Re: [PATCH 11/18] 2.6.17.9 perfmon2 patch for review: file relatedoperations support

From: Andrew Morton
Date: Wed Aug 23 2006 - 19:20:08 EST


On Wed, 23 Aug 2006 01:06:02 -0700
Stephane Eranian <eranian@xxxxxxxxxxxxxxxxx> wrote:

> This patch contains the new generic file related functions.
>
> A perfmon2 context is identified by a file descriptor and
> we leverage certain kernel mechanisms related to files.
> In particular we use:
> - read
> - select, poll
> - fcntl
> - close
> - mmap
>
> Support for those operations is implemented in perfmon_file.c.
>
>
> pfm_read():
> - implements the callback for the read() operation.
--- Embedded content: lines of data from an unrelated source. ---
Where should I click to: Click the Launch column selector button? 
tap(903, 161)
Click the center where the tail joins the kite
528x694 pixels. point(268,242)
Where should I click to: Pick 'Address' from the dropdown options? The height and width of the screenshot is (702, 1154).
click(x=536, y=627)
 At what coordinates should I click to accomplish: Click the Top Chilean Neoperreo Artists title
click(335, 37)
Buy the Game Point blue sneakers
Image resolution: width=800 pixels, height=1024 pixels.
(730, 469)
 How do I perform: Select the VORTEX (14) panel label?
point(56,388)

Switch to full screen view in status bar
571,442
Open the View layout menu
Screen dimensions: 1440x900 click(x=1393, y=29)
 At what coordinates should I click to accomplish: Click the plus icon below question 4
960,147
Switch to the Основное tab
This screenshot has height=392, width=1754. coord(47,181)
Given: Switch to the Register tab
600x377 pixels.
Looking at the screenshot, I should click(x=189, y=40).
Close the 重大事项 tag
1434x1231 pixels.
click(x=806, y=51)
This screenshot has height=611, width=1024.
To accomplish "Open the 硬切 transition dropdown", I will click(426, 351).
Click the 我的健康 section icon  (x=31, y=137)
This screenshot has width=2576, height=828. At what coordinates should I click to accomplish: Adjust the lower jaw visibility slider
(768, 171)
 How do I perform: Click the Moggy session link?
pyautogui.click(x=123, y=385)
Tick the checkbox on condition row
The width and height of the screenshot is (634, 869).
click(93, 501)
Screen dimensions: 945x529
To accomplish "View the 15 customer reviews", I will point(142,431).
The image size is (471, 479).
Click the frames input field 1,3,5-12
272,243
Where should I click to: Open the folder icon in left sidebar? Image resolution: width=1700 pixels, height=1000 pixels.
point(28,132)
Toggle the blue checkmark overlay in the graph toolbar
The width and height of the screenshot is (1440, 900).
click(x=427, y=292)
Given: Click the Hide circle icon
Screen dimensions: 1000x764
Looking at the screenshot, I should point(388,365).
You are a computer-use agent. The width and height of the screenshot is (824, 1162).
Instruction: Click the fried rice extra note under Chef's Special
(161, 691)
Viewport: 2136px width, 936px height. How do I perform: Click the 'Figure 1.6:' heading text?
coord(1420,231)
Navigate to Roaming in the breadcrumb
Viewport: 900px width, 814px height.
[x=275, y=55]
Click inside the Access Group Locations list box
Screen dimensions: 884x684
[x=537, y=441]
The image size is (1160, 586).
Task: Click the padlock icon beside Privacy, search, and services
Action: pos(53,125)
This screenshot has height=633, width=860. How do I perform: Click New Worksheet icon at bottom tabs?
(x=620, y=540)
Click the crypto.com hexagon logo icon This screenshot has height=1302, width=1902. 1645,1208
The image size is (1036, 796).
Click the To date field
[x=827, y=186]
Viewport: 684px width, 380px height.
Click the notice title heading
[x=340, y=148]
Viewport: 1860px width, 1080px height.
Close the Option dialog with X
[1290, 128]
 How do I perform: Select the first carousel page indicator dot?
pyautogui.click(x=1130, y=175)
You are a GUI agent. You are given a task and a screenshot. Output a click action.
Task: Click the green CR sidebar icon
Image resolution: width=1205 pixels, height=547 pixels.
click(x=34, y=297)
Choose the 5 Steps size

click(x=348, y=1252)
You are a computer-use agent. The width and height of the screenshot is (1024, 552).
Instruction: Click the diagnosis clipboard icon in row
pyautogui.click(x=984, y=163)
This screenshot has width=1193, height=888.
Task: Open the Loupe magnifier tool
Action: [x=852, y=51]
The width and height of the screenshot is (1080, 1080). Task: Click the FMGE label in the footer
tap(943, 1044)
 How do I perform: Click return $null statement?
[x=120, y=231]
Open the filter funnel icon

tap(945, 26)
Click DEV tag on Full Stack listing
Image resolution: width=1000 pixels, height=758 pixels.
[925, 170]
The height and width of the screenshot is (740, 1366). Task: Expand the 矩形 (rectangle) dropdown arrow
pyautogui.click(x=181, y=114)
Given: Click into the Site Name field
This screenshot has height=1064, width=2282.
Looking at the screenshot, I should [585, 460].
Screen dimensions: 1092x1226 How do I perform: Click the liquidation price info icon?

It is used to extract
> overflow notification messages. Only one message can be extracted per call.
> This can be a blocking call is the file is setup that way.
>
> pfm_poll():
> - support for poll() and select()
>
> pfm_fasync():
> - support for FASYNC for fcntl(). Is used to received asynchronous notifications via SIGIO
>
> pfm_mmap():
> - handle remapping read-only of the kernel sampling buffer to userland
>
>
> ...
>
> +
> +static struct page *pfm_buf_map_pagefault(struct vm_area_struct *vma,
> + unsigned long address, int *type)
> +{
> + void *kaddr;
> + struct pfm_context *ctx;
> + struct page *page;
> + size_t size;
> +
> + ctx = vma->vm_private_data;
> + if (ctx == NULL) {
> + PFM_DBG("no ctx");
> + return NOPAGE_SIGBUS;
> + }
> + size = ctx->smpl_size;
> +
> + if ( (address < (unsigned long) vma->vm_start) ||
> + (address > (unsigned long) (vma->vm_start + size)) )

>= ?

> +ssize_t __pfmk_read(struct pfm_context *ctx, union pfm_msg *msg_buf, int noblock)
> +{
> + union pfm_msg *msg;
> + ssize_t ret = 0;
> + unsigned long flags;
> +
> + /*
> + * we must masks interrupts to avoid a race condition
> + * with the PMU interrupt handler.
> + */
> + spin_lock_irqsave(&ctx->lock, flags);
> +
> + if(PFM_CTXQ_EMPTY(ctx) == 0)
> + goto fast_path;
> +
> + ret = -EAGAIN;
> + if (noblock)
> + goto empty;
> +
> + spin_unlock_irqrestore(&ctx->lock, flags);
> +
> + ret = wait_for_completion_interruptible(ctx->msgq_comp);

We do an interruptible wait, but no action is taken if the wait was
actually interrupted?

> + spin_lock_irqsave(&ctx->lock, flags);
> +
> + if(PFM_CTXQ_EMPTY(ctx))
> + goto empty;
> +
> +fast_path:
> +
> + /*
> + * extract message from queue
> + *
> + * it is possible that the message was stolen by another thread
> + * before we could protect the context after schedule()
> + */
> + msg = pfm_get_next_msg(ctx);
> + if (unlikely(msg == NULL))
> + goto empty;
> +
> + ret = sizeof(*msg);
> +
> + /*
> + * we must make a local copy before we unlock
> + * to ensure that the message queue cannot fill
> + * (overwriting our message) up before
> + * we do copy_to_user() which cannot be done
> + * with interrupts masked.
> + */
> + *msg_buf = *msg;
> +
> + PFM_DBG("type=%d ret=%zd", msg->type, ret);
> +
> +empty:
> + spin_unlock_irqrestore(&ctx->lock, flags);
> + return ret;
> +}
> +EXPORT_SYMBOL(__pfmk_read);

Can all the perfmon exports be EXPORT_SYMBOL_GPL()?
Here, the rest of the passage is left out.